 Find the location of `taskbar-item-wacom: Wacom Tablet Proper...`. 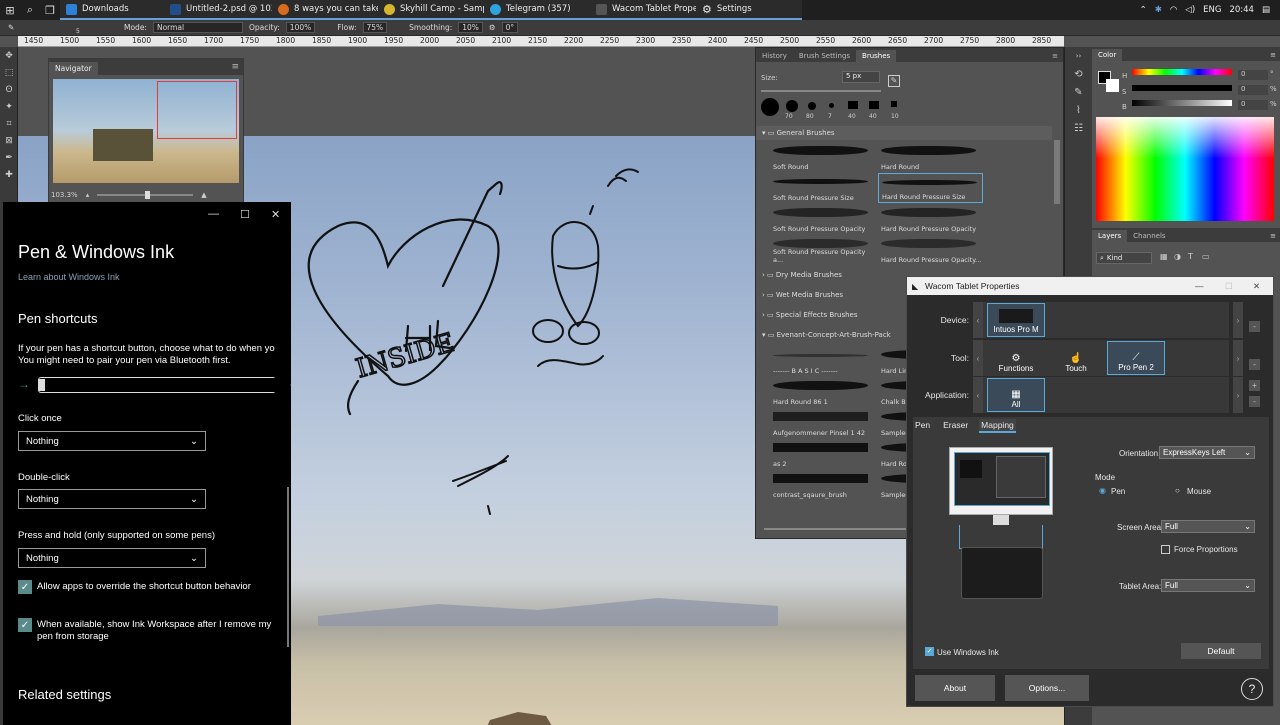

taskbar-item-wacom: Wacom Tablet Proper... is located at coordinates (643, 10).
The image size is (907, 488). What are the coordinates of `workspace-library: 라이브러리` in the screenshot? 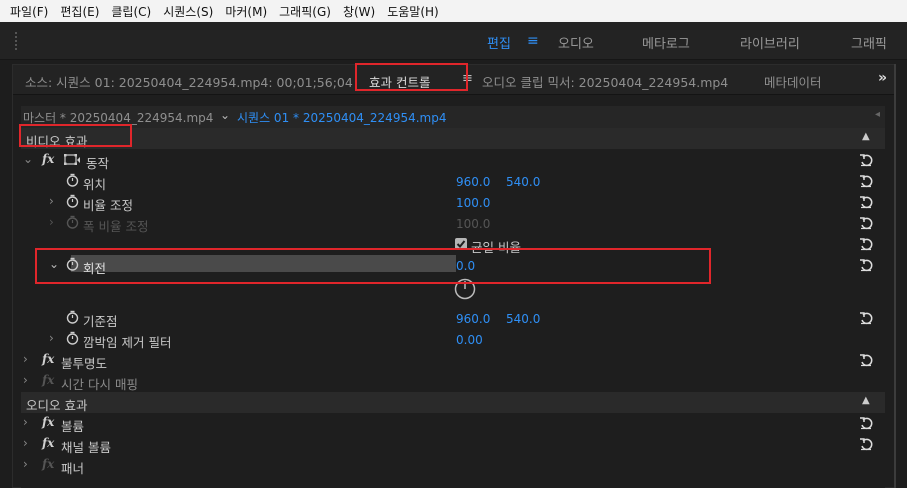 It's located at (770, 42).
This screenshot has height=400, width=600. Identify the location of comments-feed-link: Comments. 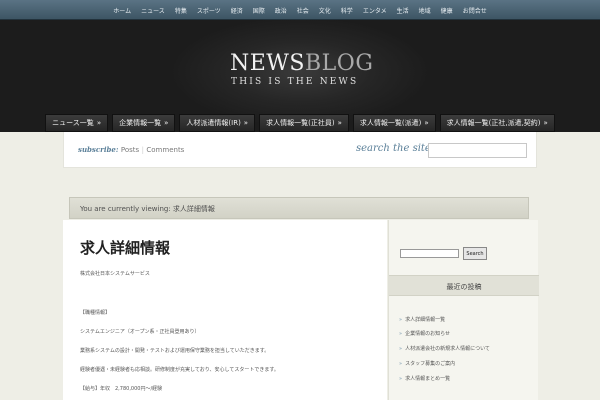
(165, 150).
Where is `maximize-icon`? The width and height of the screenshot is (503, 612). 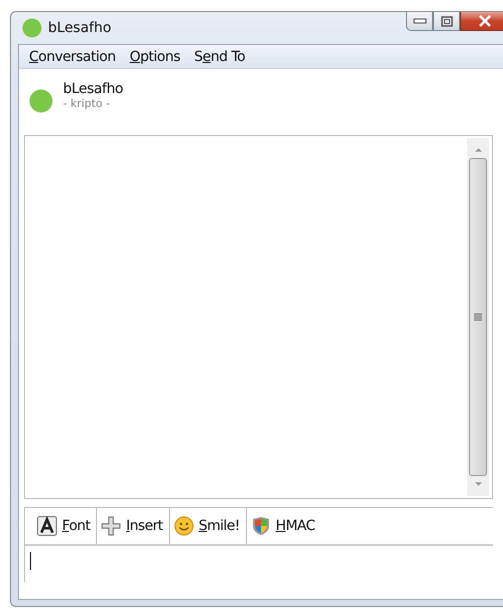
maximize-icon is located at coordinates (446, 21).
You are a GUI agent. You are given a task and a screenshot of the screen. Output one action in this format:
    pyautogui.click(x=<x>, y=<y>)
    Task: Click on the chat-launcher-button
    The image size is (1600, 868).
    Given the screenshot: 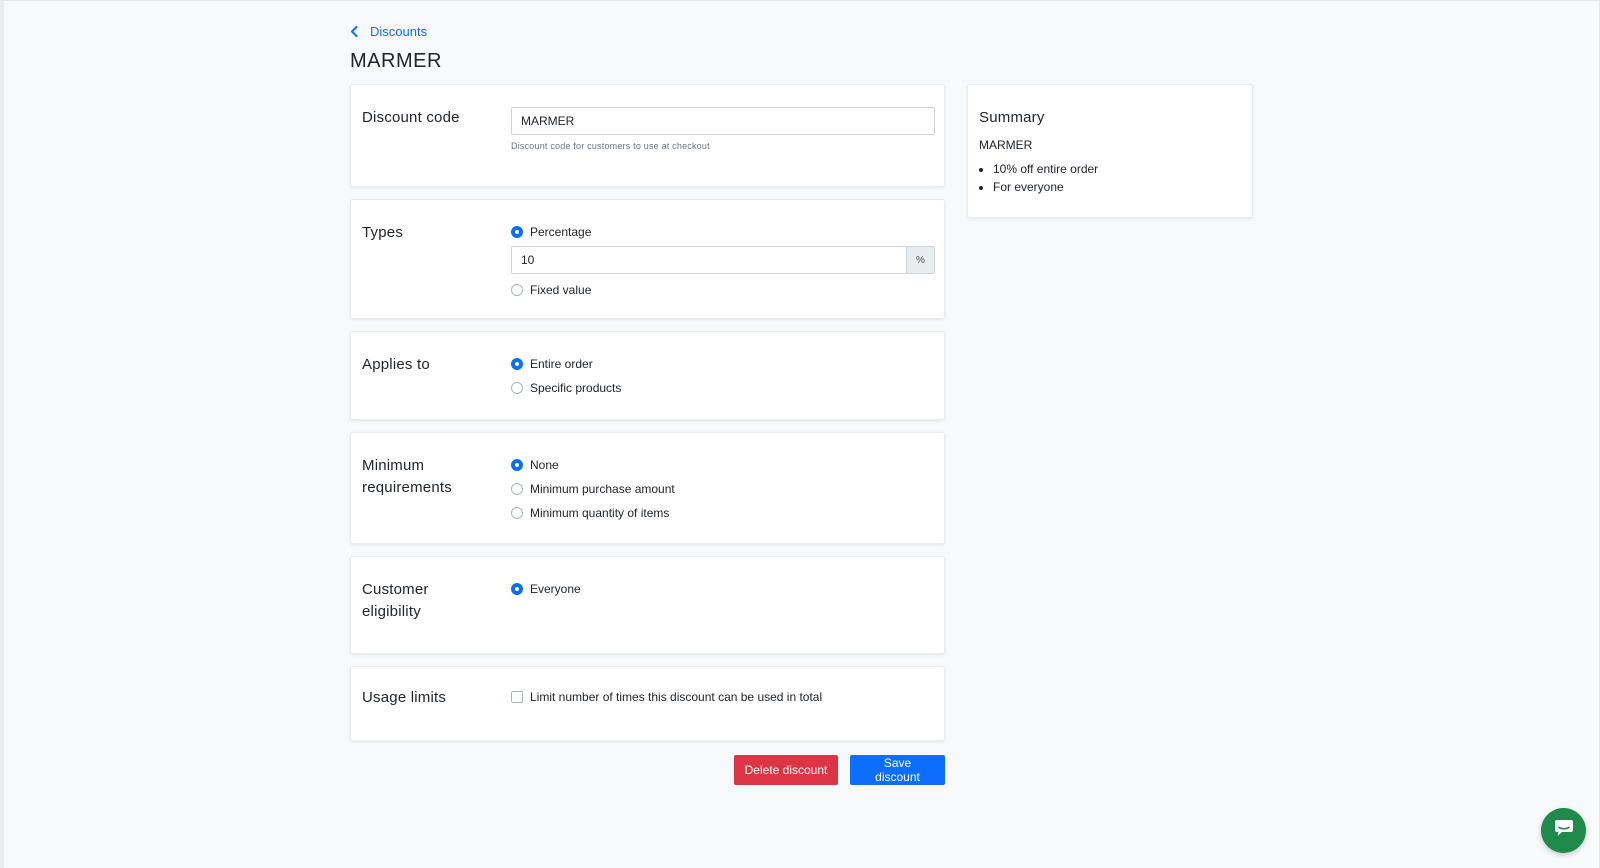 What is the action you would take?
    pyautogui.click(x=1564, y=830)
    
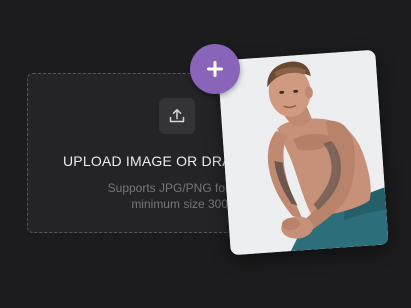 Image resolution: width=411 pixels, height=308 pixels. I want to click on upload-icon, so click(177, 116).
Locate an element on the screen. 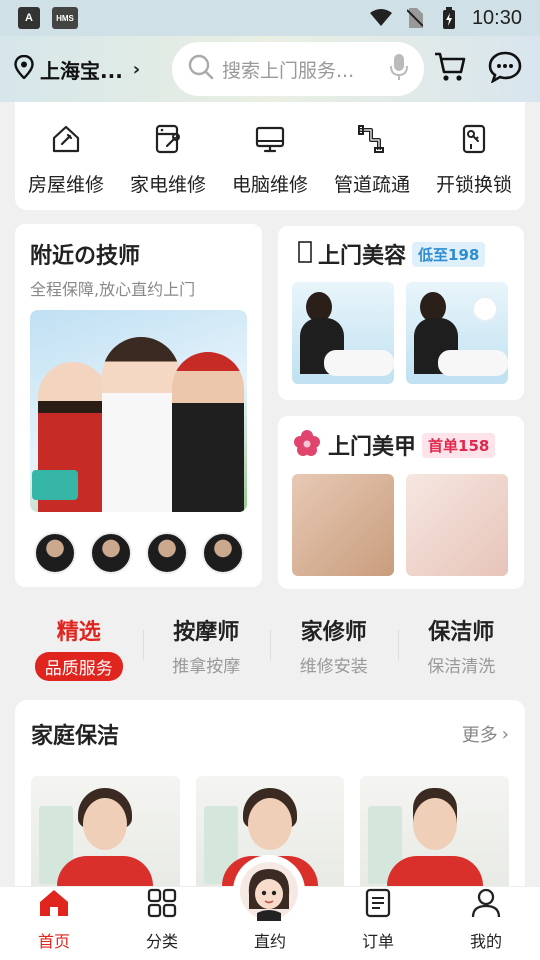  microphone-icon is located at coordinates (399, 69).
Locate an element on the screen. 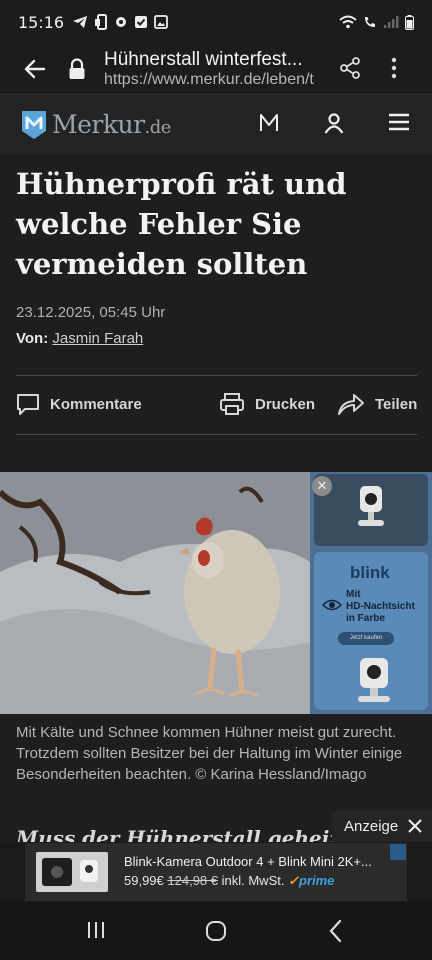 This screenshot has width=432, height=960. article-author: Von: Jasmin Farah is located at coordinates (80, 338).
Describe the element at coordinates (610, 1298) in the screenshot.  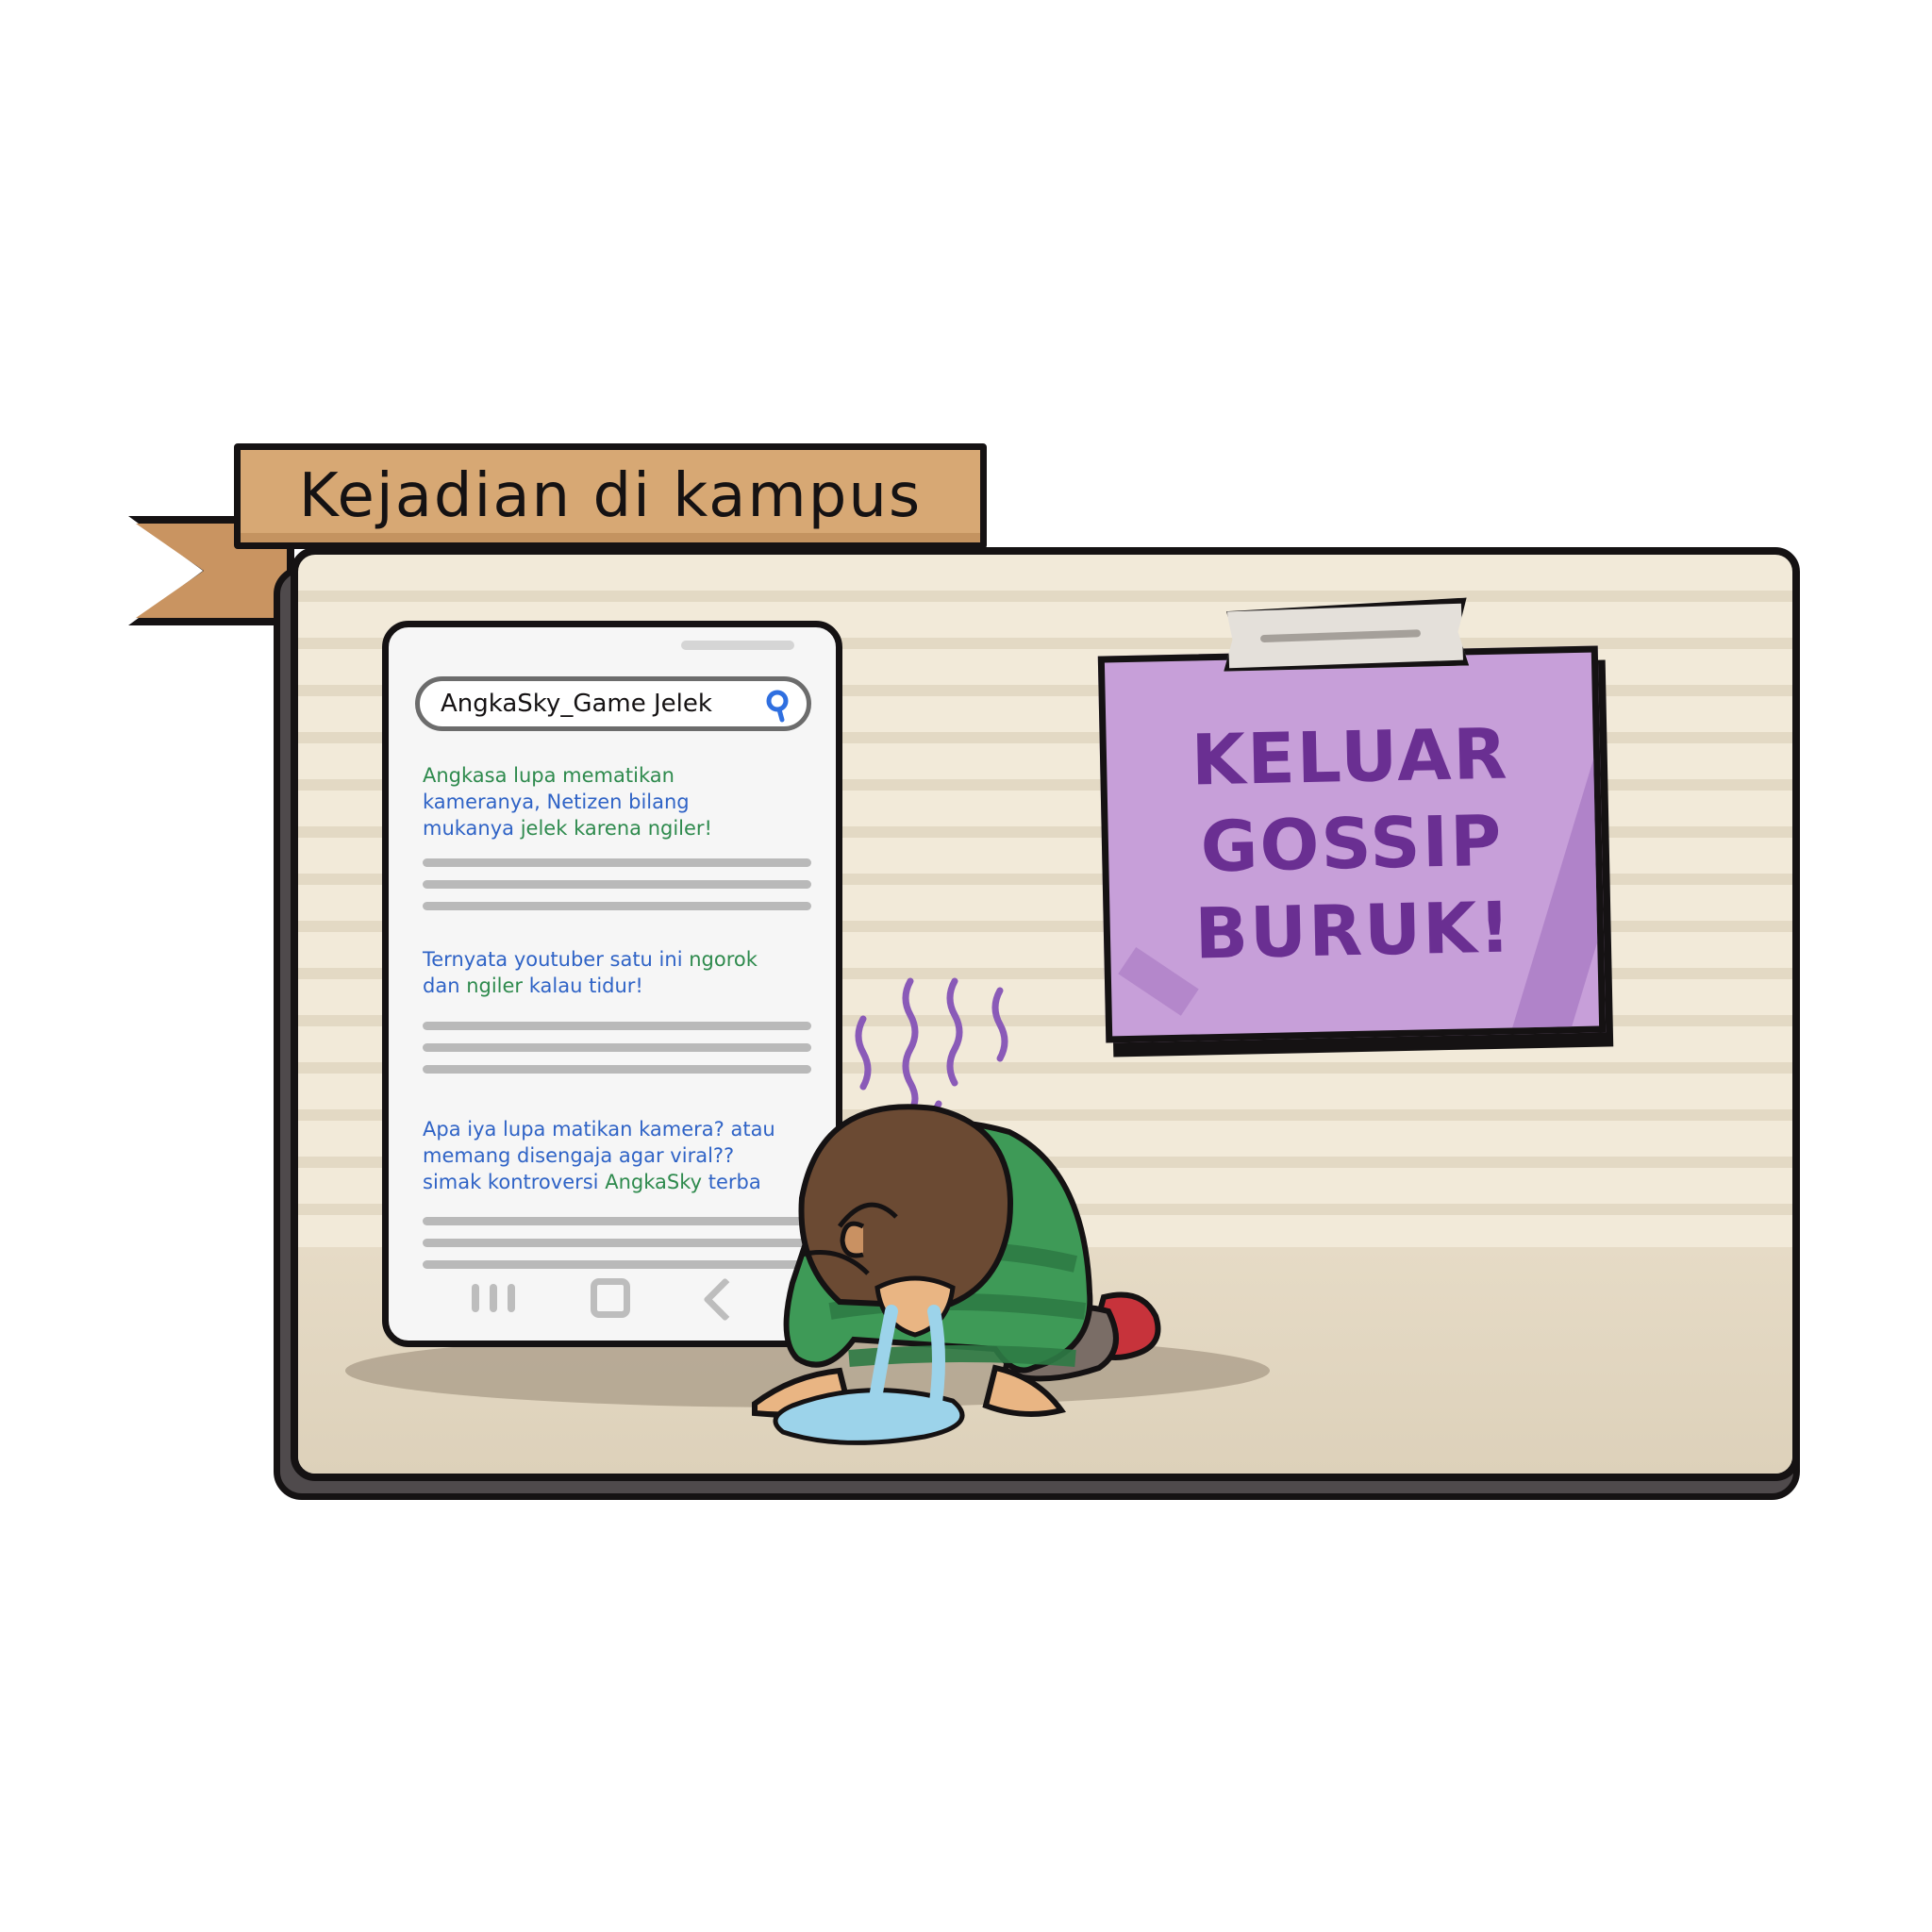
****************************************
- 练习说明
请照抄上面记录中的几行：从含有“This screenshot has height=400, width=600.”的那一行开始，一直到含有“maximize-icon is located”的那一行为止，首尾两行都要包括。回答中不要放入图片。

- 本题输出
This screenshot has height=400, width=600. Identify the location of comments-feed-link: Comments. 
(165, 150).
Where is `maximize-icon`? The width and height of the screenshot is (503, 612). 
maximize-icon is located at coordinates (446, 21).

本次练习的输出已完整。